- [Stated goal]
Update the data from the line with "1028x1028 pixels." through the end, putting "Brush tool" in place of "Crop tool" and changing nothing else. Leave the pictures out of your answer.

Begin

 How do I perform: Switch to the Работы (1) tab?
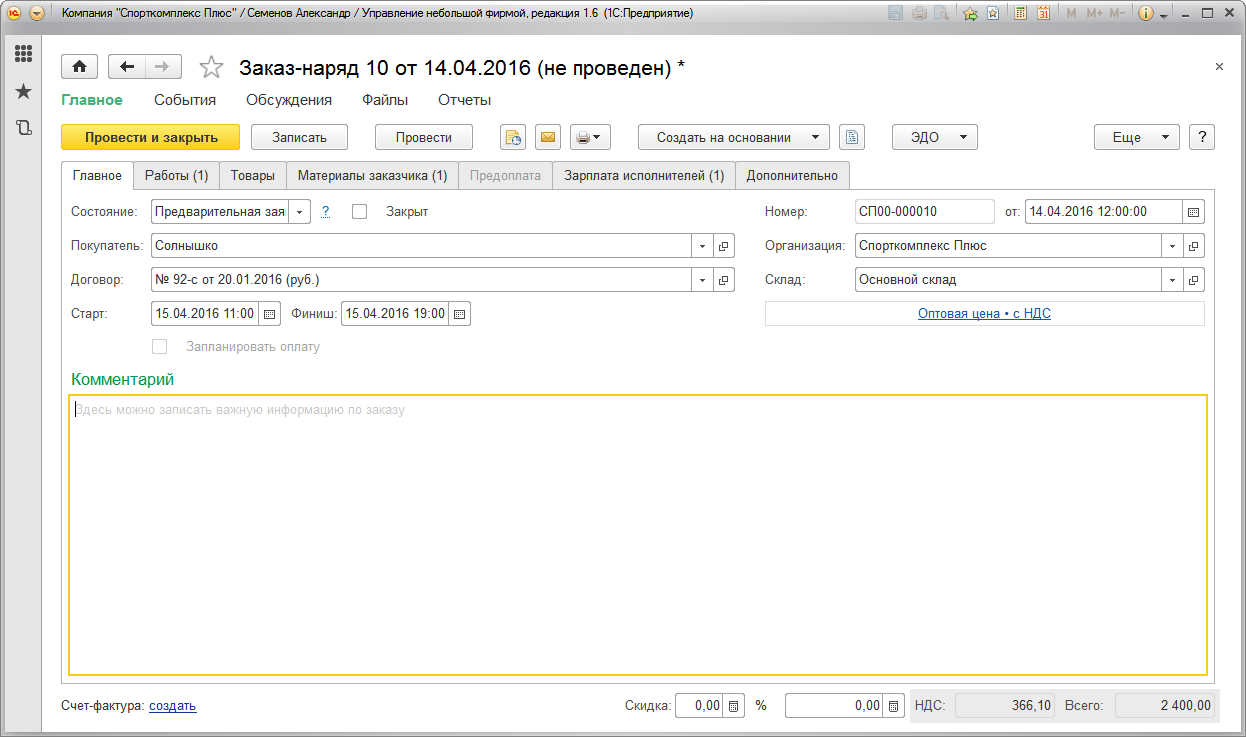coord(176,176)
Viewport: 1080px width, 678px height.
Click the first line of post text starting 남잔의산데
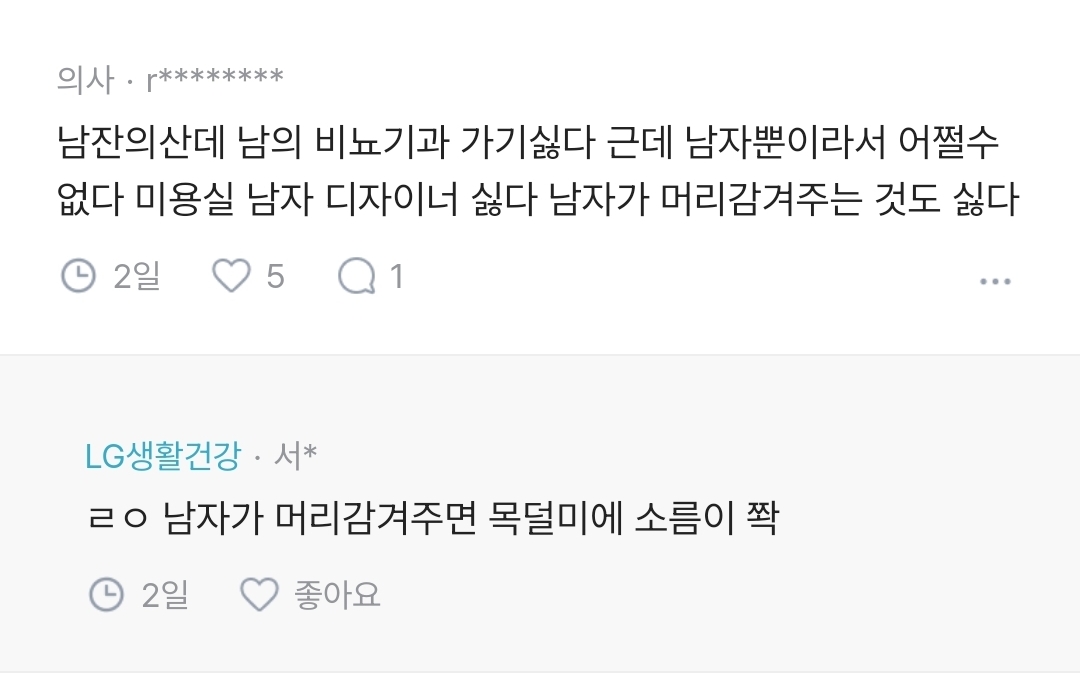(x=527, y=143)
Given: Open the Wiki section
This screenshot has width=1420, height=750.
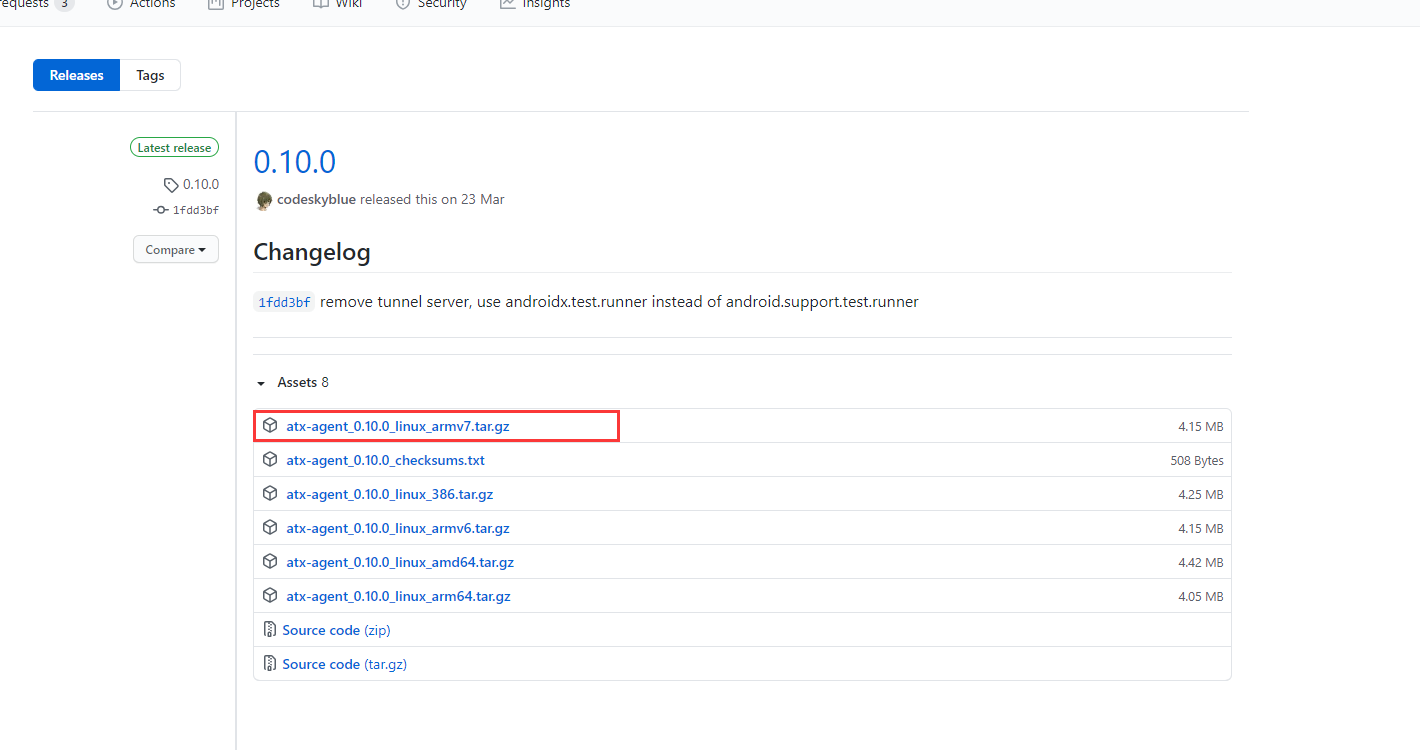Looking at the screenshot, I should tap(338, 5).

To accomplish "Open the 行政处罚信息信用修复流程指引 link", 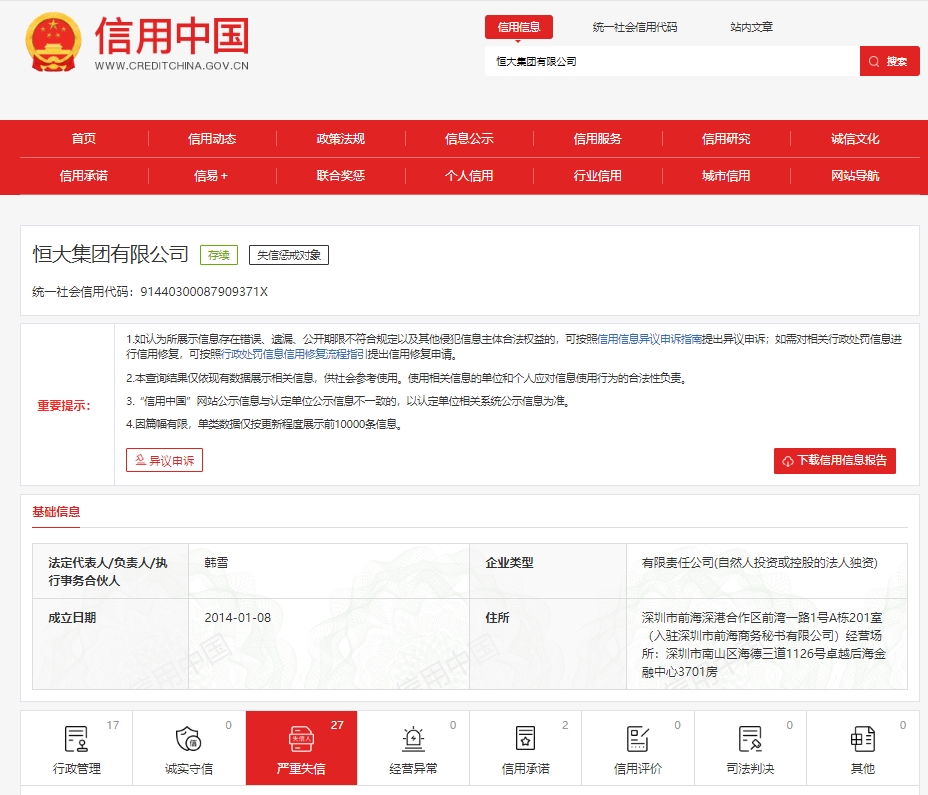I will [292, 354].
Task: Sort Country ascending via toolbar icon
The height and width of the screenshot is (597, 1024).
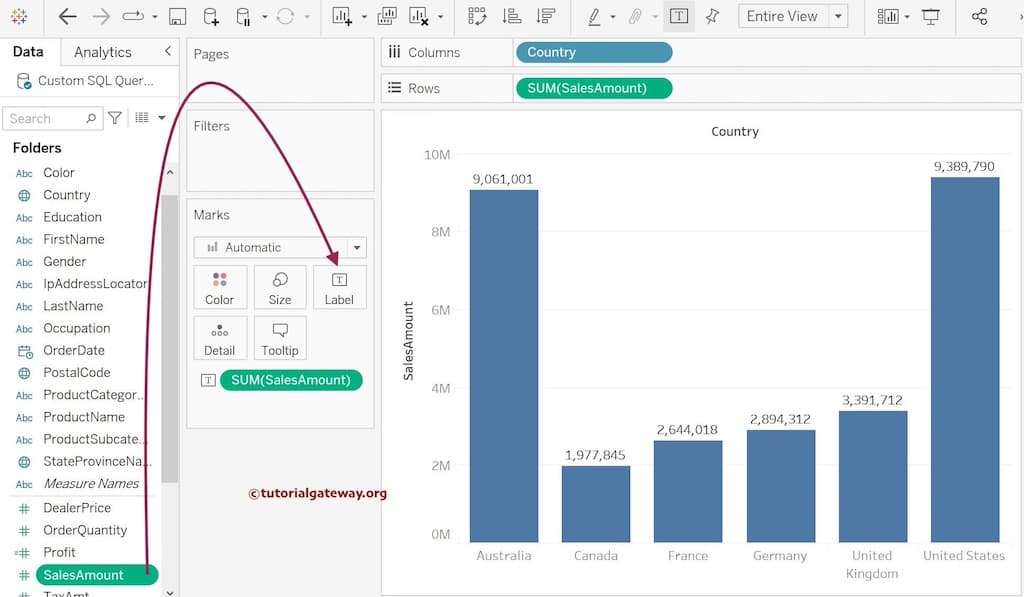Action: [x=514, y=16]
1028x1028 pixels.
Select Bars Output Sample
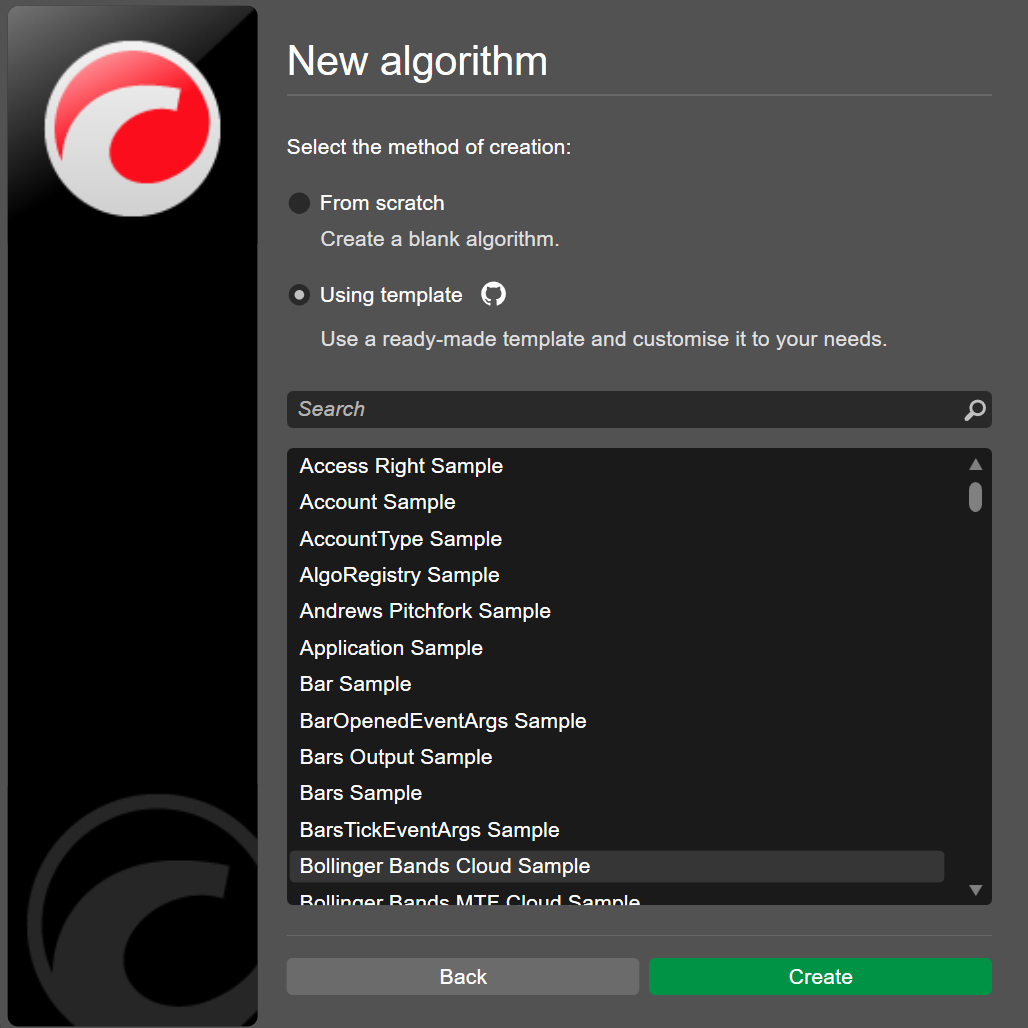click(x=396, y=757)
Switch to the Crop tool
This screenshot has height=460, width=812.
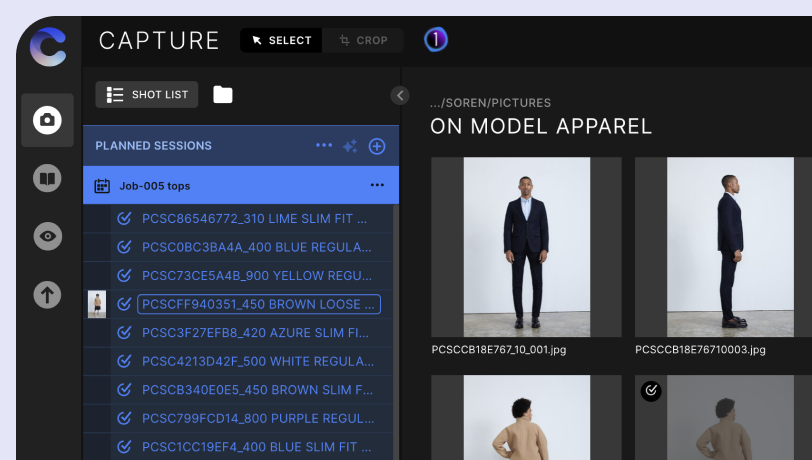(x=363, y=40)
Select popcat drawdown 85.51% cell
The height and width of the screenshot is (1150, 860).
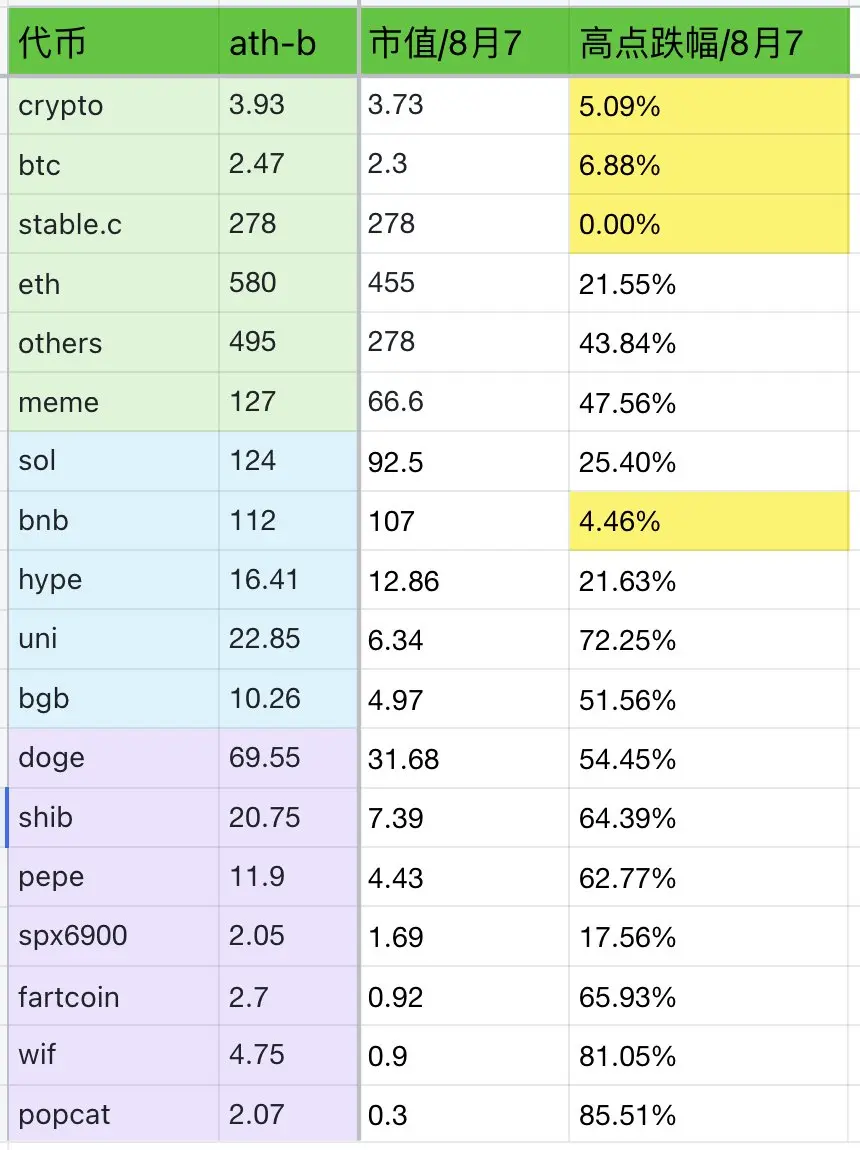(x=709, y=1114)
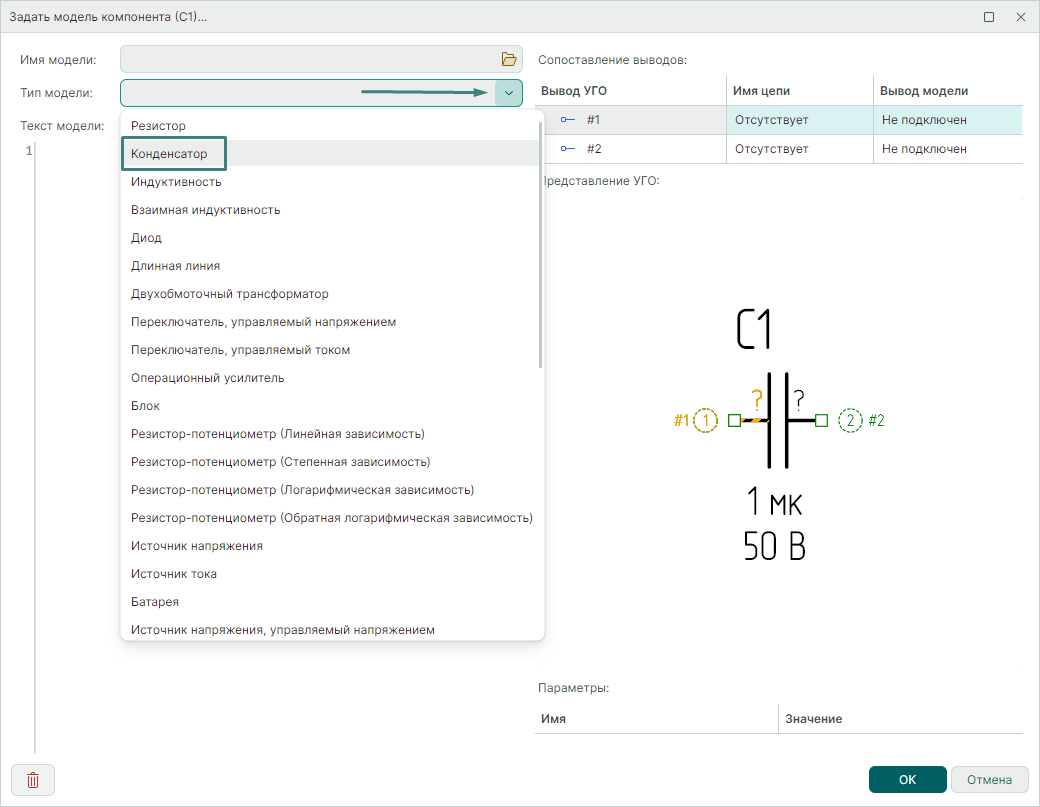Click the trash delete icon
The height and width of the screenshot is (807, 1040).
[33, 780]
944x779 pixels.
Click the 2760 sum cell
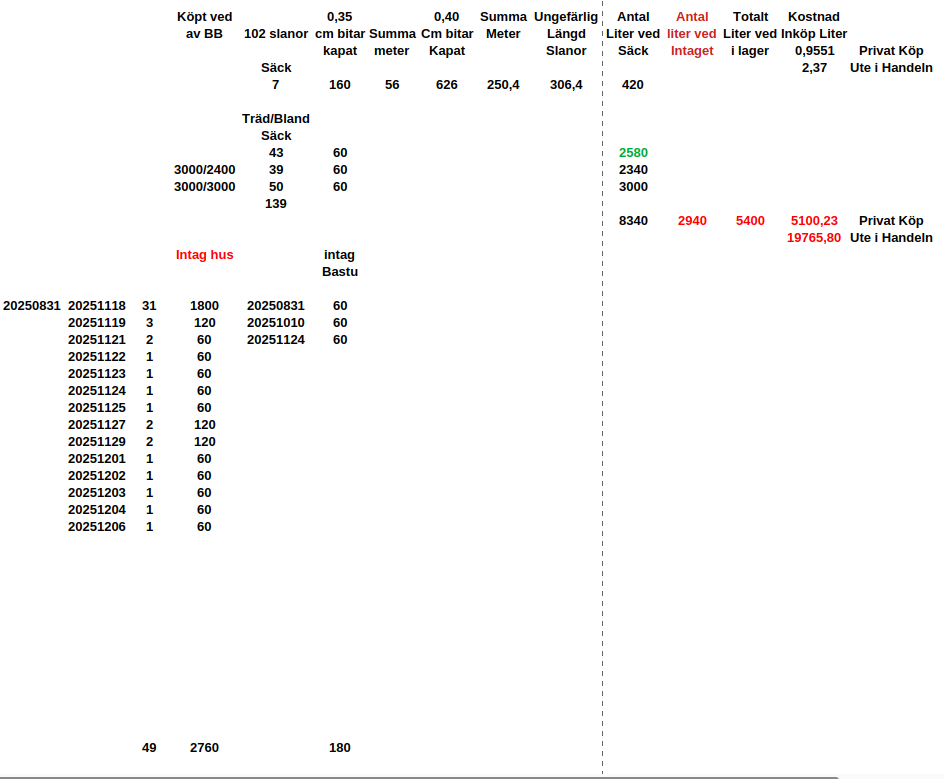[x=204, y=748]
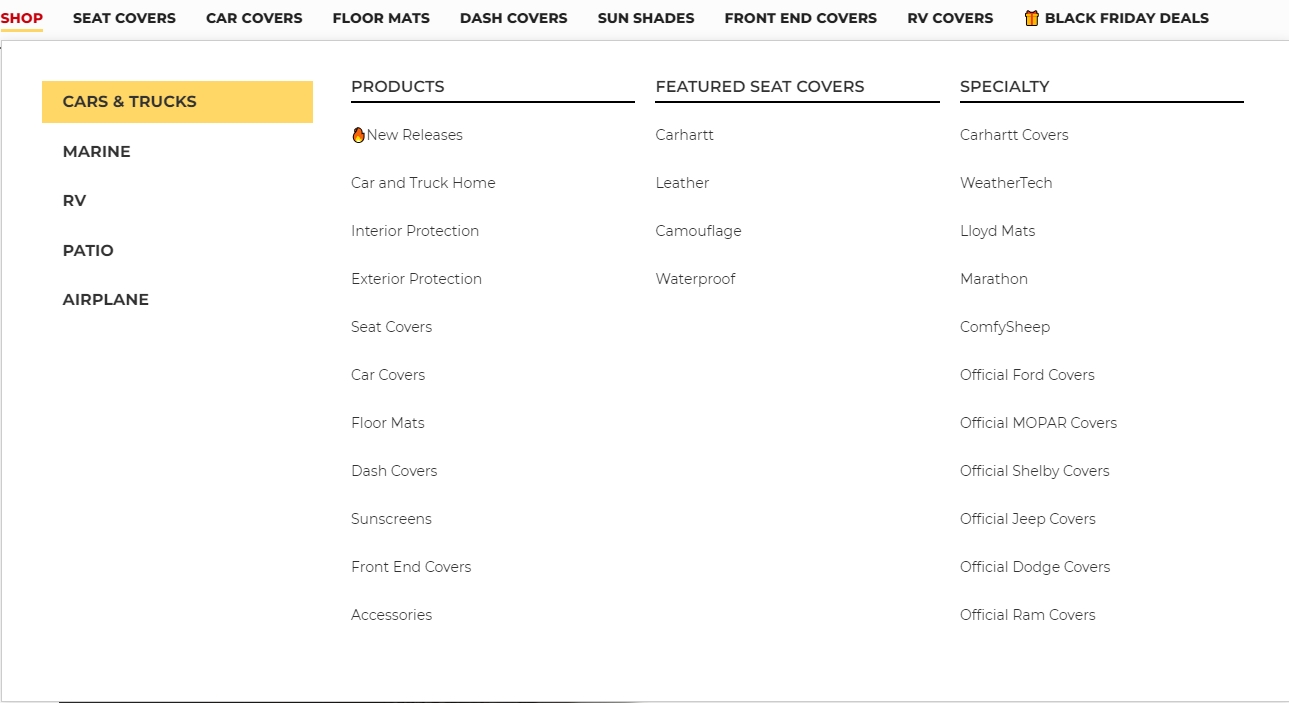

End

- [Result]
1028x1028 pixels.
Select Bars Output Sample
click(x=396, y=757)
Switch to the Brush tool
This screenshot has height=460, width=812.
(x=363, y=40)
Select popcat drawdown 85.51% cell
The height and width of the screenshot is (1150, 860).
(x=709, y=1114)
Click the trash delete icon
The height and width of the screenshot is (807, 1040).
[33, 780]
944x779 pixels.
Click the 2760 sum cell
[x=204, y=748]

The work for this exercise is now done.